SOURCE DOCUMENT:
┄┄┄┄┄┄┄┄┄┄┄┄┄┄┄┄┄┄┄┄

The question then arises, why did the LXX undergo such extreme revision? Why did later scholars see the need to revise, and even offer different translations? Why was this version different from all the other versions?

The answer: While there may have been many reasons, such as an uneven Greek style, or perhaps multiple translations of certain books which had to be reconciled, there seems to be only one basic one: Unlike the other versions, the early LXX does not agree entirely with the MT.

The nature of the difference between LXX and MT varies from book to book. In Isaiah, it may simply be the incompetence of the original translator. In Job and Jeremiah, however, the LXX is shorter than the MT by more than 10%. And while it is possible that LXX Job was reduced because of the damage to the Hebrew text, this cannot account for Jeremiah -- nor for the smaller reductions found in LXX Ezekiel and many of the minor prophets. In Samuel, on the other hand, the earliest LXX text is slighly longer (except that it omits a large portion of the story of David and Goliath; for a discussion of the folklore aspects, of this point, see the article on Oral Transmission), and in Kings we find many rearrangements of material. Lesser differences occur everywhere.

It is now fairly common to refer to an "Old Greek" edition of the LXX -- believed to be the earliest, and certainly the one made from the most divergent text. Although it is by no means universally true, the Old Greek is often represented by Codex Vaticanus (B). This early translation went through several later recensions ("kaige," "proto-Lucian," etc.), the nature of which is by no means agreed (frankly, the state of LXX studies is almost disgraceful; surely we could reach an agreement on something by now), but these, while interesting for LXX studies, are of little direct importance to OT criticism. The basic question is, How do we deal with the divergences between the MT and the Old Greek?

The Methods of Old Testament Criticism

At this point we need to step back a little and examine the situation at a higher level of abstraction. What are the basic materials for criticism of the Hebrew Bible? Throwing out all revisions and minor translations, we come down to three things:

  1. A "Majority Text" -- the Hebrew tradition of the MT, found primarily in late manuscripts but universal in those late manuscripts.
  2. The Old Greek -- a version, but made at a relatively early date, from materials clearly distinct from the MT, and surviving in manuscripts earlier than the oldest copies of the MT
  3. A handful of Hebrew fragments (e.g. the Dead Sea Scrolls), some of which agree with MT, some with the Old Greek, and some with neither.

Since in most places we are confronted with only two independent witnesses (MT and Old Greek), scholars have to decide what to do with them. Generally speaking, they choose one of two courses -- both of which, unfortunately, are logically flawed.

One course is to treat the MT as the basic text, preferring it at all points where it can be construed. The LXX is used only where the MT is corrupt. The logical fallacy with this is that makes no sense. If the LXX has value at all, it has value everywhere. If it is too faulty to consult for the ordinary run of the text, there is no reason to consult it where the MT is corrupt. We should simply resort to conjectural emendation. Housman, in his "Preface to Manilius" (I, p. 36) had this to say about this sort of reliance upon a single source (in this case, a single manuscript, but the principle applies well to OT criticism): "To believe that wherever a best MS gives possible readings it gives true readings, and only where it gives impossible readings does it give false readings, is to believe that an incompetent editor is the darling of Providence, which has given its angels charge over him."

┄┄┄┄┄┄┄┄┄┄┄┄┄┄┄┄┄┄┄┄

RECORDED INFORMATION:

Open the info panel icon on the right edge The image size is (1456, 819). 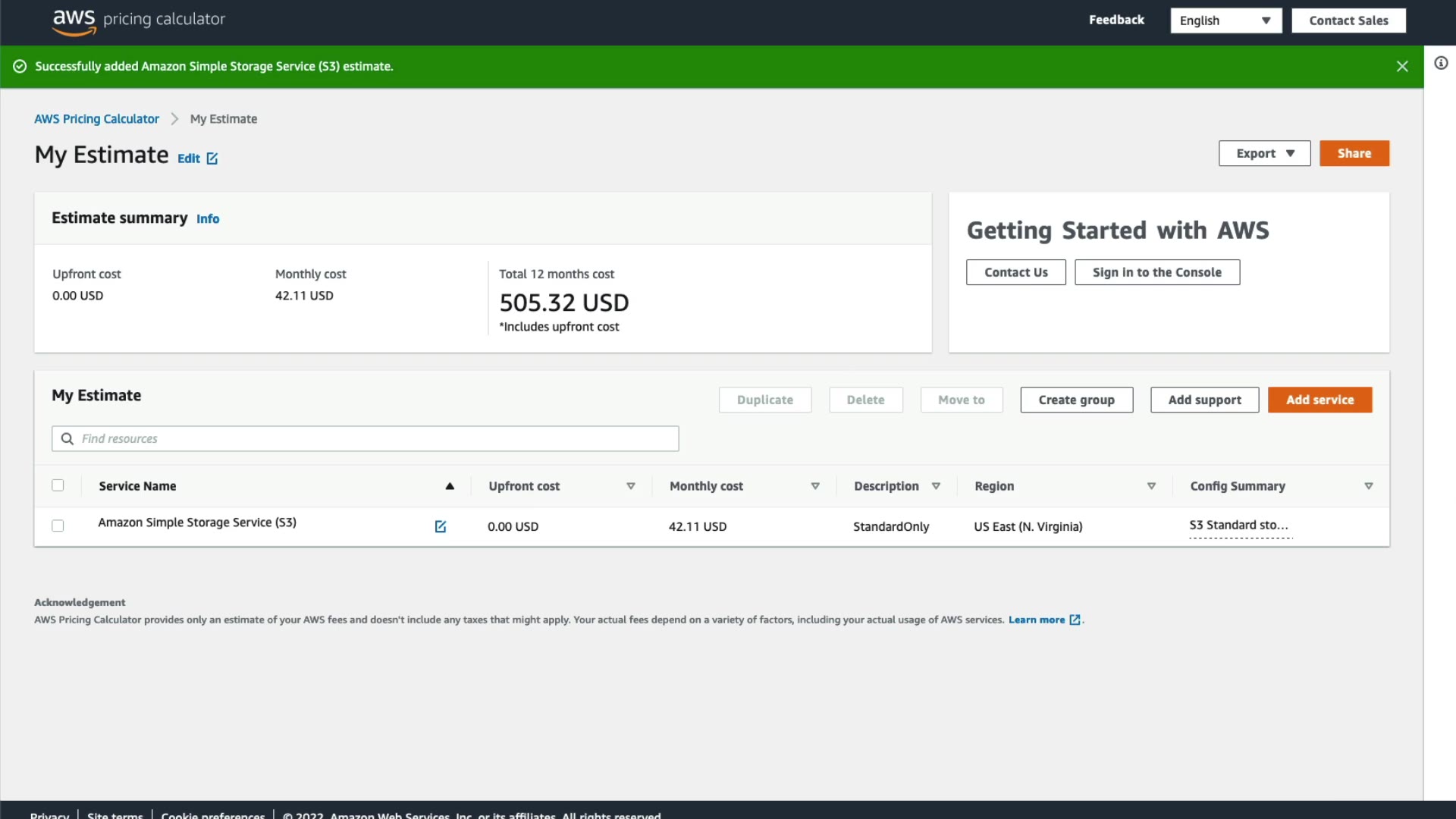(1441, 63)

┄┄┄┄┄┄┄┄┄┄┄┄┄┄┄┄┄┄┄┄

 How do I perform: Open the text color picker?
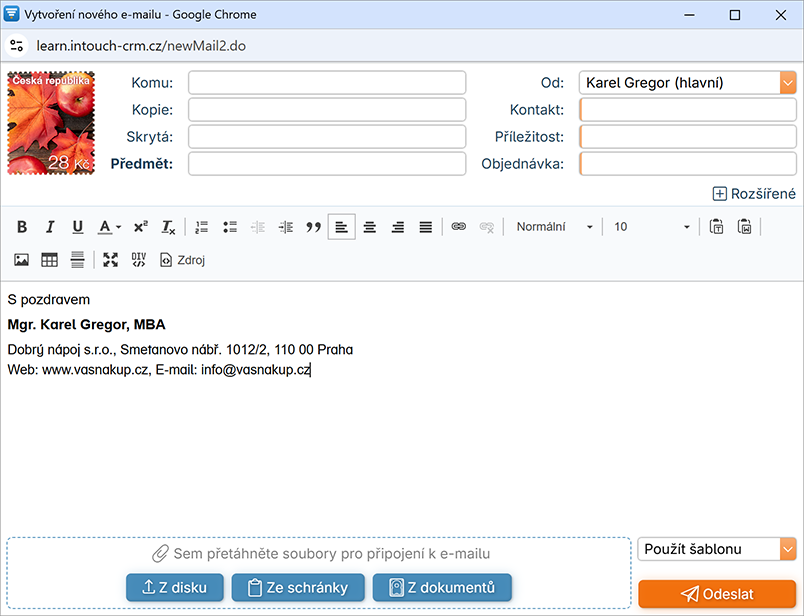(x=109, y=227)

┄┄┄┄┄┄┄┄┄┄┄┄┄┄┄┄┄┄┄┄

WHAT YOU WILL DO:
Decide whether each statement agrees with the passage on the Septuagint and the Masoretic Text. Answer yes or no for each and quote the words from the passage that settle it.
1. In Job and Jeremiah, the LXX is more than 10% shorter than the MT.
2. The Old Greek survives in manuscripts later than the oldest copies of the MT.
3. All of the Hebrew fragments agree with the MT.
The material is not needed for what follows.

ANSWER IN FULL:
1. Yes: "In Job and Jeremiah, however, the LXX is shorter than the MT by more than 10%."
2. No: "surviving in manuscripts earlier than the oldest copies of the MT"
3. No: "some of which agree with MT, some with the Old Greek, and some with neither."